Sujet : Banked register files
De : ggtgp (at) *nospam* yahoo.com (Brett)
Groupes : comp.archDate : 19. Aug 2024, 23:46:07
Autres entêtes
Organisation : A noiseless patient Spider
Message-ID : <va0eev$31fml$1@dont-email.me>
User-Agent : NewsTap/5.5 (iPad)
Banked register files, a mental exercise at expanding the register file.
With three operand RISC you have you have three 5 bit register specifiers
using 15 bits.
If instead you have eight banks of eight registers you have a 3 bit bank
specifier and three 3 bit register specifiers for 12 bits.
Now the banks need to talk to each other and so you would add a bit to each
register specifier to tell whether it uses the bank or the base registers,
for 72 registers total, not 64. So a 3 bit bank specifier and three 4 bit
register specifiers for 15 bits, the same as a 32 register RISC chip.
Two operand plus 16 bit offset instructions would need to sacrifice one bit
of offset. Four operand instructions would save a bit.

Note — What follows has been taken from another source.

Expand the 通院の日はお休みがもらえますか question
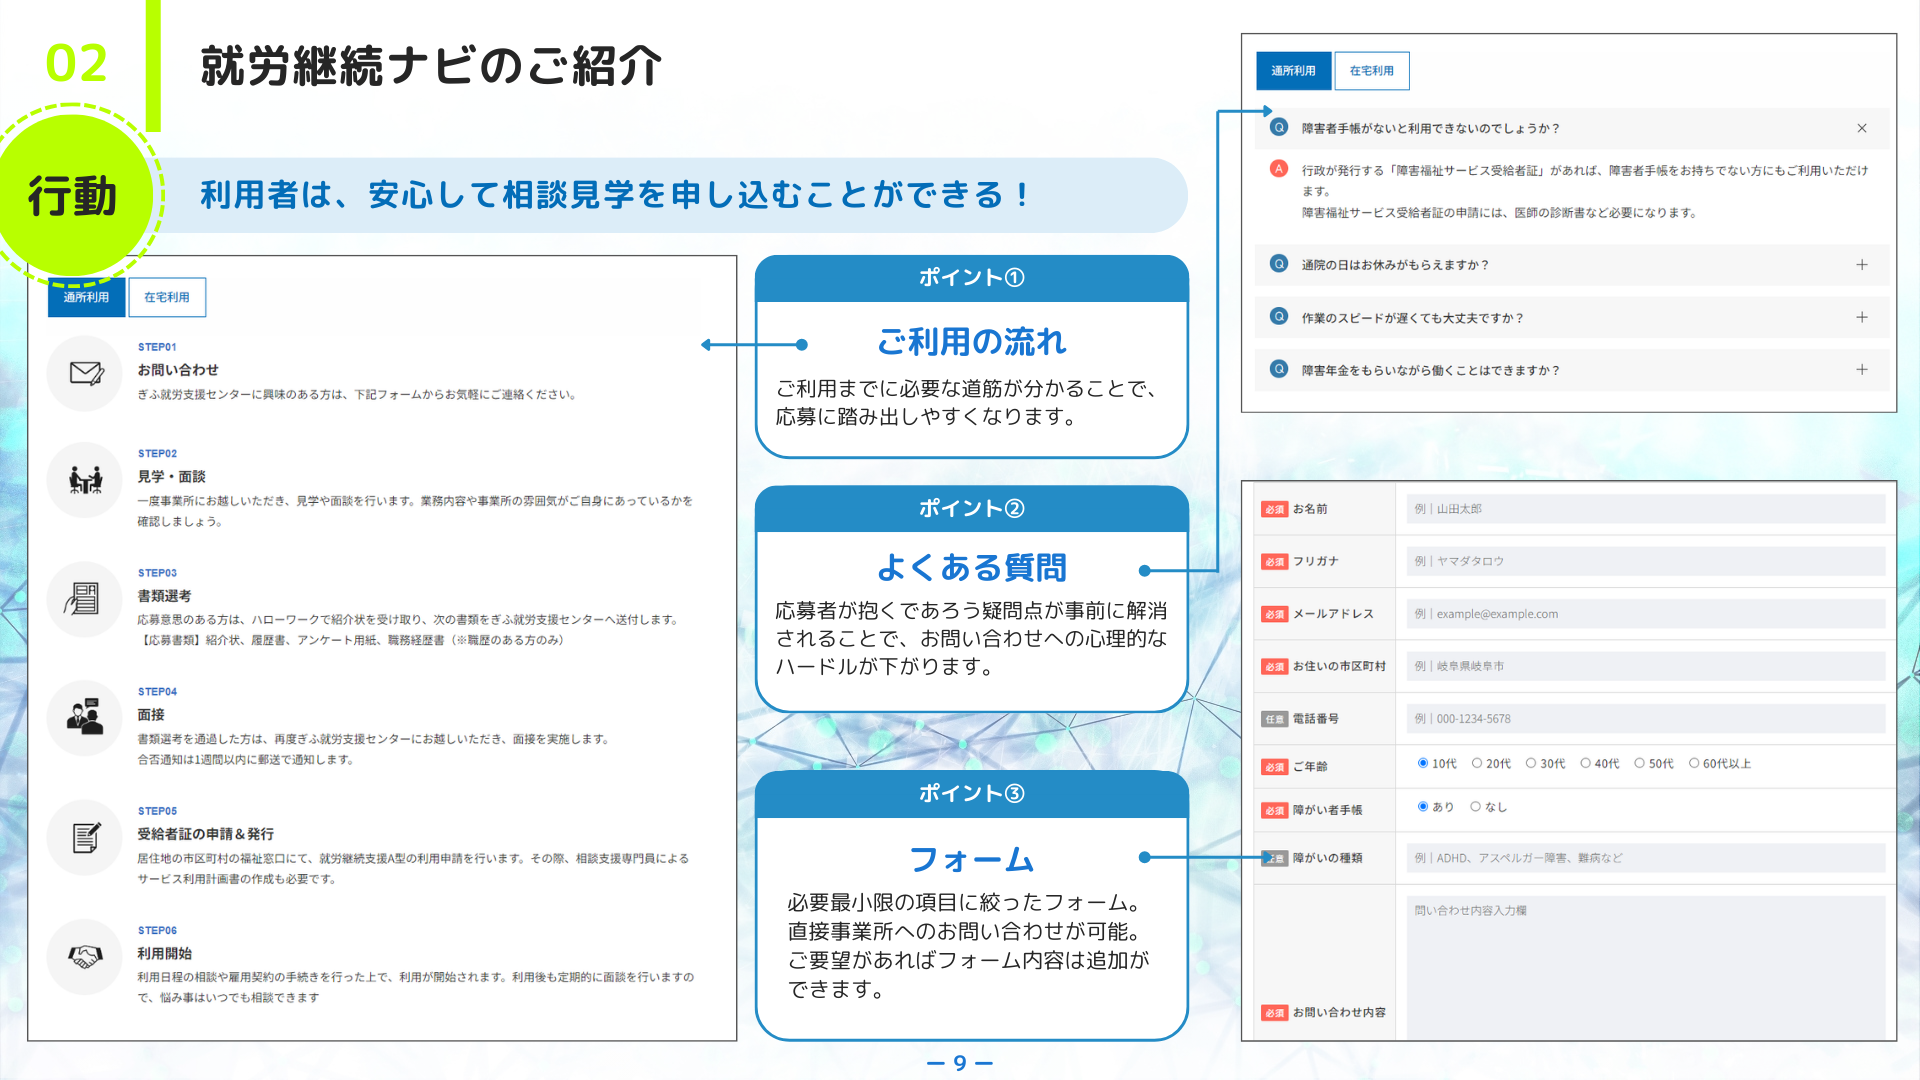This screenshot has width=1920, height=1080. [1861, 265]
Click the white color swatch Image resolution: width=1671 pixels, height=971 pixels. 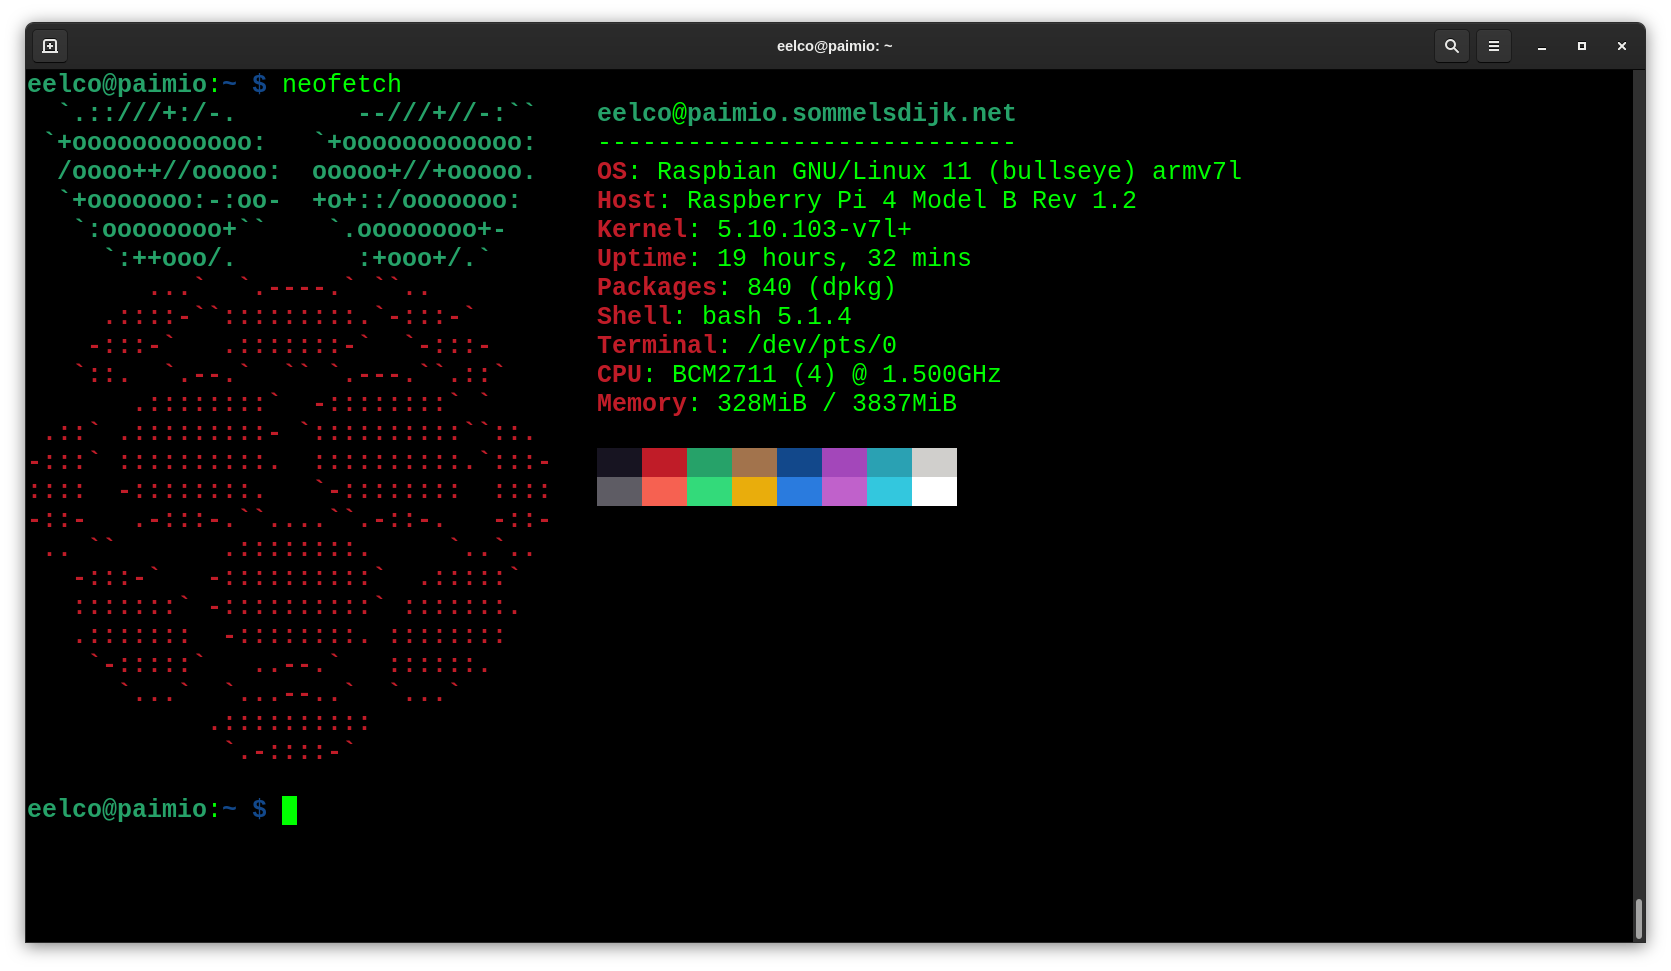934,491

As an extra bonus you now have another 3 bit field that could be another
source or destination if you are not using the bank register. But with only
eight base registers it can look hard to pull off using 4 or 5 registers at
once. But maybe not if most of the addressing is in the bank registers. The
frame pointer would be in the base registers, as it loads the other
pointers.
The most general case for banked registers is loop unrolling. Eight
registers is not a lot so the first loop may use two banks, but now you
have 4 unrolls that are fairly trivial to set up.
Is this a good idea, maybe, maybe not. This is a mental exercise, it proves
I am mental. ;)
How does banked compare to high registers? Not as good.
Intel could pull off something like this to one up ARM. A new fixed width
instruction set with a nice patent moat, and fits the x86 mindset.